The Bridge to Nowhere may not make a good talking point but is a heck of a good object lesson especially for Republicans who are easily snared into supporting boondoggles like convention centers, sports stadiums and anything else that has someone converting a dollar amount of government spending into a specific number of jobs. It is not easy to tell a good infrastructure project from a bad infrastructure project if the only criterion is how many jobs or votes will it yield.

Transportation value is complex but, it can be boiled down to performance parameters such as cost per person or user, cost per year compared and the resultant transportation benefits. No politician has the staff or the time to evaluate this so they go by how many votes the project is worth. The expertise to do these studies used to reside in state highway departments but has been declining in quality over the past few decades. Everybody thinks that they can be a traffic or highway engineer if they could only hold some kind of government office from councilman to Federal legislator.

There probably never has been a golden age of objective transportation project selection, but since the Clinton Administration, I think it can be proven statistically, the quality of the decision making has deteriorated in direct proportion to the increase in non-technical people engaged in the process. This includes NGO's and the people we never needed before in Rural and Metropolitan Planning Organizations which are required by federal law. Any project selection routine that alleges to provide objective input concerning human lives lost, property damage and the value of time lost would eventually move a state into ever increasing efficiency and even lower insurance rates, if it were valid. The Bureau of Transportation Statistics keeps such statistics and I see no indication that things are getting better except in the realm of a few improvements made by car companies to the vehicle.

The Bridge to Nowhere was a really big fat chocolate cake with plenty of economic development icing and a lot of little job nuts and cherries on the top. Since Alaska is and has been a net importer of transportation tax dollars, there probably was not any additional incentive to send a sample to some accountants to find out if eating it would have any long-term problems beyond the initial salivary impact and lick smacking so easily heard at the Chamber of Commerce.

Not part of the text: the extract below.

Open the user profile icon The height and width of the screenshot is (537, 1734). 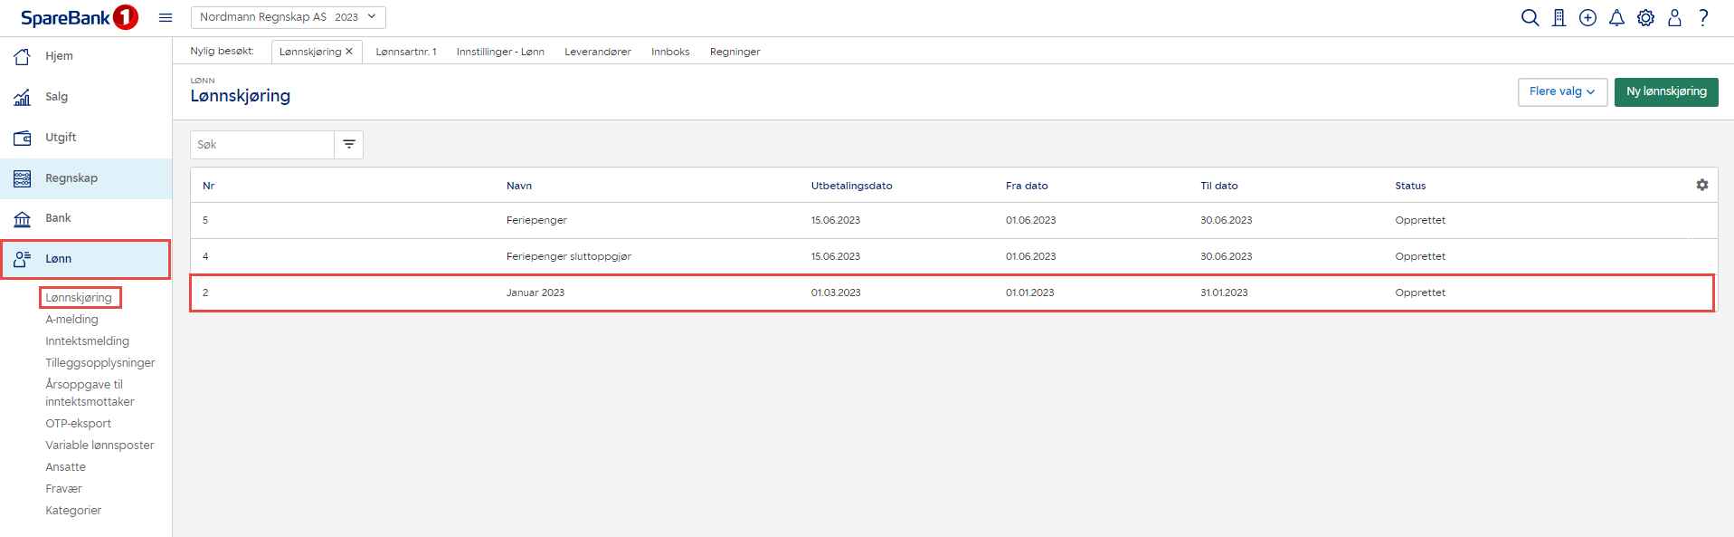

Considering there are so many people who have wolfed down these infrastructure atrocities and come back again and again for more, Governor Palin's change of heart is a modern day Road to Damascus experience that most will never understand and rarely see.
-- Danny L. Newton
Cookeville, Tennessee

...ASK DAVE FREDDOSO
Re: Quin Hillyer's Who Is Barack Obama?:

Allow me to add to Mr. Hillyer's otherwise excellent article. Who is Barack Obama is an excellent question, and the McCain campaign seems to be hitting it hard with some very tough ads, finally. But what exactly is John McCain attempting to become is an ever more interesting question. In addition to the brilliant selection of the Washington outsider and reformer, Gov. Palin as the V.P. nominee, McCain is attempting to morph into the 21st century Teddy Roosevelt. All fine and good, but if McCain is serious, and wants to score real points with Americans, he needs to hit hard at the very institution he's functioned in for many years. Yesterday, McCain, in response to the recent market turmoil, blamed both Wall St. and Washington, without saying who exactly in Washington were responsible. McCain blinked at a real opportunity to reform, one that requires guts and a real shake up of the status quo.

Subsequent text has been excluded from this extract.